• _Raw data_
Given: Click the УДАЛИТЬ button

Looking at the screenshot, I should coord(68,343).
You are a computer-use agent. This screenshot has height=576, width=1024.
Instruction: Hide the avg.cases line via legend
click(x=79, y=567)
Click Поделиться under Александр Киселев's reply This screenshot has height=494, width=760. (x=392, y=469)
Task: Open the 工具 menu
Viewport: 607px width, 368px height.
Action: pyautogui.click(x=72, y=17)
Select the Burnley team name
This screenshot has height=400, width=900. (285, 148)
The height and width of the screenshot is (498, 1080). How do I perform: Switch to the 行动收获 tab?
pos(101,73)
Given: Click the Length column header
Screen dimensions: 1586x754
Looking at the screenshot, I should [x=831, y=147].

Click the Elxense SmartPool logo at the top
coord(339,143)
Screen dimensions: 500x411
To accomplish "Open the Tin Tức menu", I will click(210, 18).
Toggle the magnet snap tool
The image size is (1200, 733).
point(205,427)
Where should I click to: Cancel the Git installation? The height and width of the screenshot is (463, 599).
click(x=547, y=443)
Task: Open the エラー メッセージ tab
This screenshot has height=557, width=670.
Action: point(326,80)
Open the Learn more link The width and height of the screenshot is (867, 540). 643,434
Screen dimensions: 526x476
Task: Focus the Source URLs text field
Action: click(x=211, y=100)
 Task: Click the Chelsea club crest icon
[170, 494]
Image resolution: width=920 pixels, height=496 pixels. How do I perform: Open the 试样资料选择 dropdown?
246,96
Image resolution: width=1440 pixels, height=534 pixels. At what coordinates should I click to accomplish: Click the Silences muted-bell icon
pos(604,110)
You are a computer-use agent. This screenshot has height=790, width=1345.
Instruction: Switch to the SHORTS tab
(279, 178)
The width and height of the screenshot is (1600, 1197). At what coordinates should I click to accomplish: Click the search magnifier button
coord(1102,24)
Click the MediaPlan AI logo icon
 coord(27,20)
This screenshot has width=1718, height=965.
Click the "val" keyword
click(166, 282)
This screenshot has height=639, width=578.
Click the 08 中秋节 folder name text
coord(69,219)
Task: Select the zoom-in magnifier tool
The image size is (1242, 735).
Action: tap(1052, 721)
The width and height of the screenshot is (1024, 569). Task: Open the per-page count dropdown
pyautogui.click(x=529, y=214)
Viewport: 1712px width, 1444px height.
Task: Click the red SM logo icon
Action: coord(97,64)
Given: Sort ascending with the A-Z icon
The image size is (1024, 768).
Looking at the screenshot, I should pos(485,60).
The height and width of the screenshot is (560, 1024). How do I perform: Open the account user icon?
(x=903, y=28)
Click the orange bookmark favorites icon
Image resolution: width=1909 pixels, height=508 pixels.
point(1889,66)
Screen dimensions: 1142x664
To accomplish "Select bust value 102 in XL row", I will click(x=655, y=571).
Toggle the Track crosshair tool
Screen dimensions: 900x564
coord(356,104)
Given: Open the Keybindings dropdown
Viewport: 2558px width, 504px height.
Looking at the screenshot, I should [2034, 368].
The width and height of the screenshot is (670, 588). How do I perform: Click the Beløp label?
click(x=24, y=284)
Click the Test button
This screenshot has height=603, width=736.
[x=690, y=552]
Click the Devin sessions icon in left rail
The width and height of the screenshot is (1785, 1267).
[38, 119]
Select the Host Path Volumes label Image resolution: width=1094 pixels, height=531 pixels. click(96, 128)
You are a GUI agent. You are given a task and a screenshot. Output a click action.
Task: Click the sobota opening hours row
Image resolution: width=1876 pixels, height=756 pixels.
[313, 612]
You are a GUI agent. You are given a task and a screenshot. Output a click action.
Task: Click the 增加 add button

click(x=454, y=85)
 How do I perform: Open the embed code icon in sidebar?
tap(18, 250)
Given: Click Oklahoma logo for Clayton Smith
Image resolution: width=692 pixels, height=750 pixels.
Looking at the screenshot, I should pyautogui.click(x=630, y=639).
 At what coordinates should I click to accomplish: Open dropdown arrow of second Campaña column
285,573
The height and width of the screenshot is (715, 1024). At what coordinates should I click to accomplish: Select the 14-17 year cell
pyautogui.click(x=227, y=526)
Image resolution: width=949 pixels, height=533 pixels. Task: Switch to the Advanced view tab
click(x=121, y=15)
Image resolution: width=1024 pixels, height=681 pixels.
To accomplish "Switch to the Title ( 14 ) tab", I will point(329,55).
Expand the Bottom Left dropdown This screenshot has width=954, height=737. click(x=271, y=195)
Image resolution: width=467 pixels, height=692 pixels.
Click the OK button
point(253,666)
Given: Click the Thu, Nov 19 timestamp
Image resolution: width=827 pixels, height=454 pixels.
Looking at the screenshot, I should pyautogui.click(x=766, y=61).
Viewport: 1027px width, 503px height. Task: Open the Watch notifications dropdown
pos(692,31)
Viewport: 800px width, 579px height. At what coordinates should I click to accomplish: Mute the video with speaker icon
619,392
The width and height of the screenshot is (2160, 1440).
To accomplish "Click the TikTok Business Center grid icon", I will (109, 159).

• _Instructions to follow_
From the listing above, return the lines starting at the one with "Where should I" and ending at the one with "Given: Sort ascending with the A-Z icon", both kept, exactly as they appear and nothing more.

• _Written answer_
Where should I click to: Cancel the Git installation? The height and width of the screenshot is (463, 599).
click(x=547, y=443)
Task: Open the エラー メッセージ tab
This screenshot has height=557, width=670.
Action: point(326,80)
Open the Learn more link The width and height of the screenshot is (867, 540). 643,434
Screen dimensions: 526x476
Task: Focus the Source URLs text field
Action: click(x=211, y=100)
 Task: Click the Chelsea club crest icon
[170, 494]
Image resolution: width=920 pixels, height=496 pixels. How do I perform: Open the 试样资料选择 dropdown?
246,96
Image resolution: width=1440 pixels, height=534 pixels. At what coordinates should I click to accomplish: Click the Silences muted-bell icon
pos(604,110)
You are a computer-use agent. This screenshot has height=790, width=1345.
Instruction: Switch to the SHORTS tab
(279, 178)
The width and height of the screenshot is (1600, 1197). At what coordinates should I click to accomplish: Click the search magnifier button
coord(1102,24)
Click the MediaPlan AI logo icon
 coord(27,20)
This screenshot has width=1718, height=965.
Click the "val" keyword
click(166, 282)
This screenshot has height=639, width=578.
Click the 08 中秋节 folder name text
coord(69,219)
Task: Select the zoom-in magnifier tool
The image size is (1242, 735).
Action: tap(1052, 721)
The width and height of the screenshot is (1024, 569). Task: Open the per-page count dropdown
pyautogui.click(x=529, y=214)
Viewport: 1712px width, 1444px height.
Task: Click the red SM logo icon
Action: coord(97,64)
Given: Sort ascending with the A-Z icon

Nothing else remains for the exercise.